New Rulers, New Rules
The new German government's official decision is to "introduce the regulated sale of cannabis to adults for consumption purposes in licensed stores." This most likely means that the process will function similar to American states, like California or Colorado, where cannabis has been legalized for a while. Specific dispensaries and grow-ops will compete for licenses to distribute cannabis directly to customers. Marketing, finance, and community outreach that were previously outlawed will now be engaged.
It's a big break from previous German drug laws. Germany had outlawed cannabis prior to the mid-1990s. By 1994, the country had stepped down cannabis from its annex I to annex II (roughly equivalent to the U.S. federal schedule system, which places cannabis at the same levels as heroin or cocaine). By 1998, it had moved down to annex III, meaning it was available with a doctor's prescription for conditions like anxiety or glaucoma. However, by 2008, just six Germans in the entire nation had the necessary prescriptions to get medicinal marijuana. It took a while for Germany's cannabis legalization to make its way into the mainstream, even with participation by activists: the "Hanfparade" (hemp parade) in Berlin takes place each year in April, and in 2022 will have its 25th anniversary. By 2011, the Global Marijuana March began taking place in Germany. Hemp-friendly food stores, called reformhaus, serve environmentally oriented, health-focused foods with low THC concentrations.

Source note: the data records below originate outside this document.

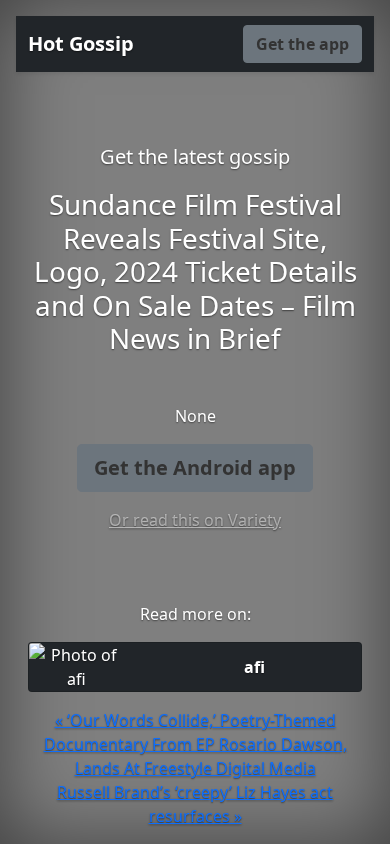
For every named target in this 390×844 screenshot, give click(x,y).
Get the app (302, 44)
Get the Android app (195, 467)
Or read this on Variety (195, 520)
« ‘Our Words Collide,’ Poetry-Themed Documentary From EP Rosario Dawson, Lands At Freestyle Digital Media (195, 744)
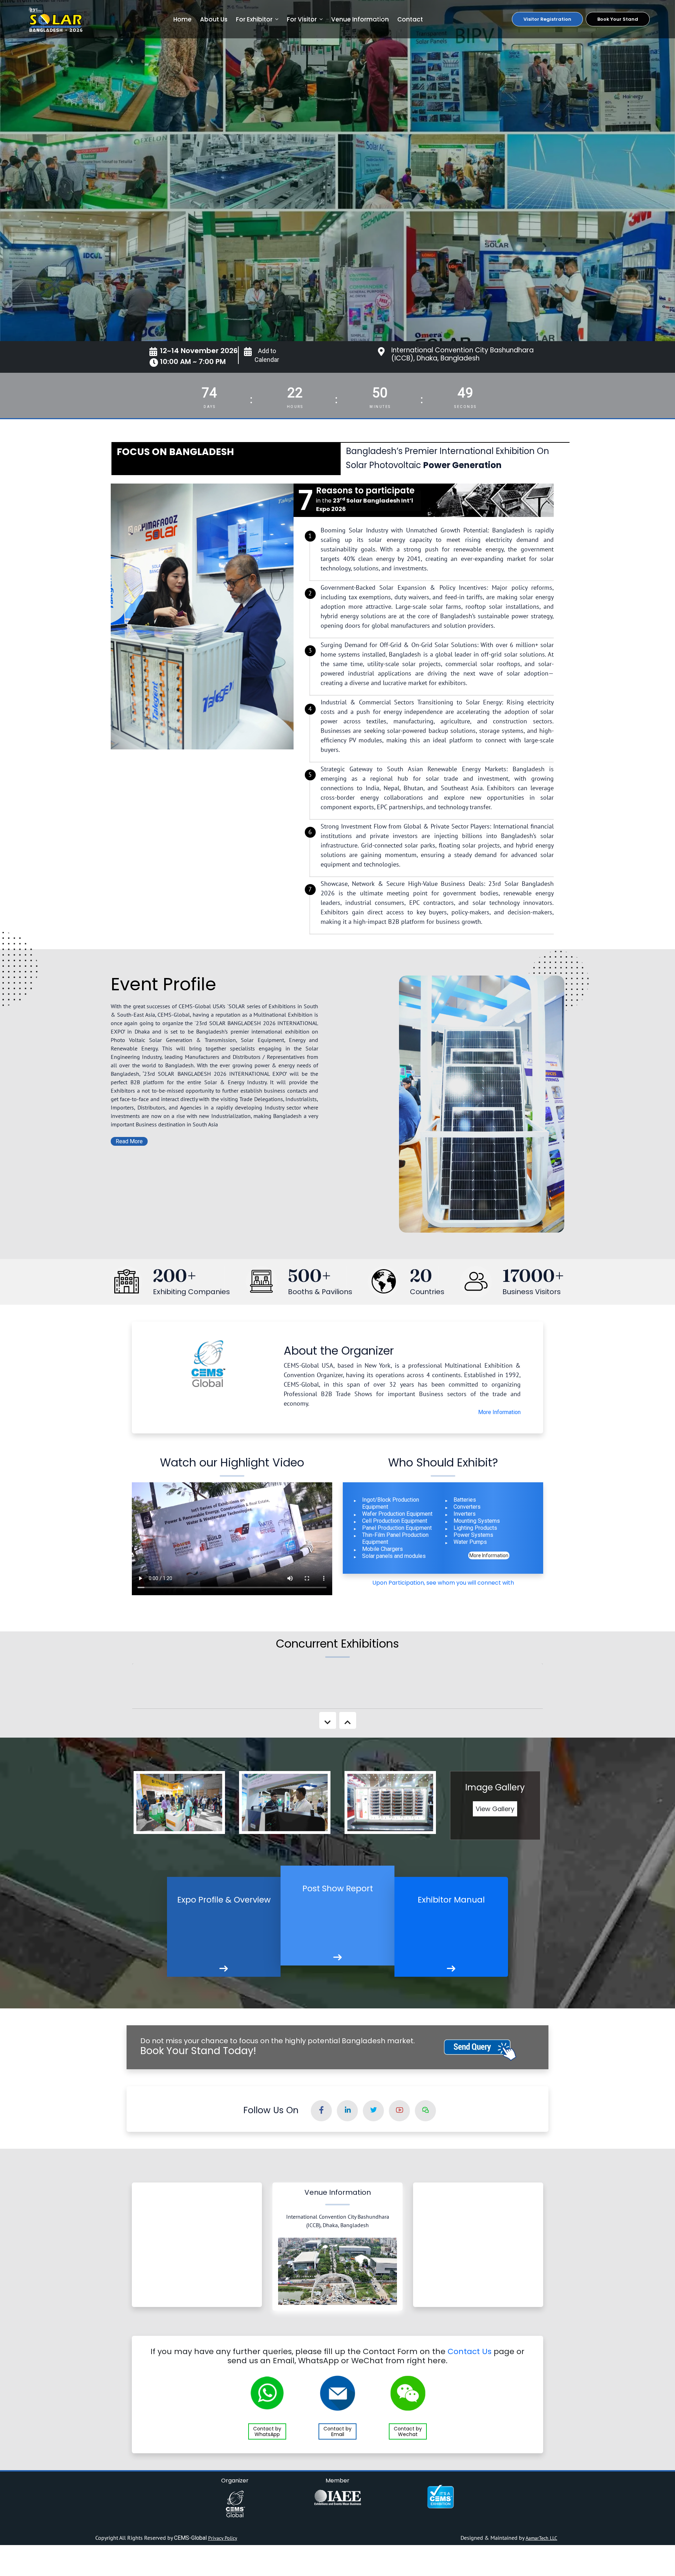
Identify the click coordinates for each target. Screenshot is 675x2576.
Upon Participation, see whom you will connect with (443, 1583)
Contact (410, 19)
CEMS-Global (191, 2538)
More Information (499, 1412)
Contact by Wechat (408, 2431)
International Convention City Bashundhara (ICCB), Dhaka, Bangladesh (462, 354)
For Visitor (302, 19)
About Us (213, 19)
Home (182, 19)
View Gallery (495, 1808)
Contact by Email (337, 2431)
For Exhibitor (254, 19)
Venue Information (360, 19)
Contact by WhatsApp (267, 2431)
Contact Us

Pot-happy tourists may soon fill up German cities. Germany is both behind some competitors but well ahead of others. Luxembourg's legalization efforts will come onto the books before Germany, making it the first European country to remove all barriers to recreational cannabis use. While the Netherlands is famously pot-friendly, it restricts the sale of cannabis to specific cafes, meaning that you cannot get a joint and bring it back home. Pot in next-door France remains illegal for recreational use, although it is nevertheless one of the most popular illegal drugs. Portugal was the first European nation to decriminalize marijuana (as well as all other types of narcotics) but still has not given full legalization, so it is not possible to buy it except from private growers.
Draconian pot laws are common in some European countries, even though the continent is famous for its liberality. Weed is illegal to grow, sell, or smoke in the United Kingdom. Ireland outlaws the use of cannabis for recreational use, although it is legal for medicinal purposes. Although it is fairly rare, Poland has legalized medicinal cannabis and slams recreational users with long jail sentences or high fines. Switzerland decriminalized marijuana in 2012, but possession of cannabis results in a fine of about $100.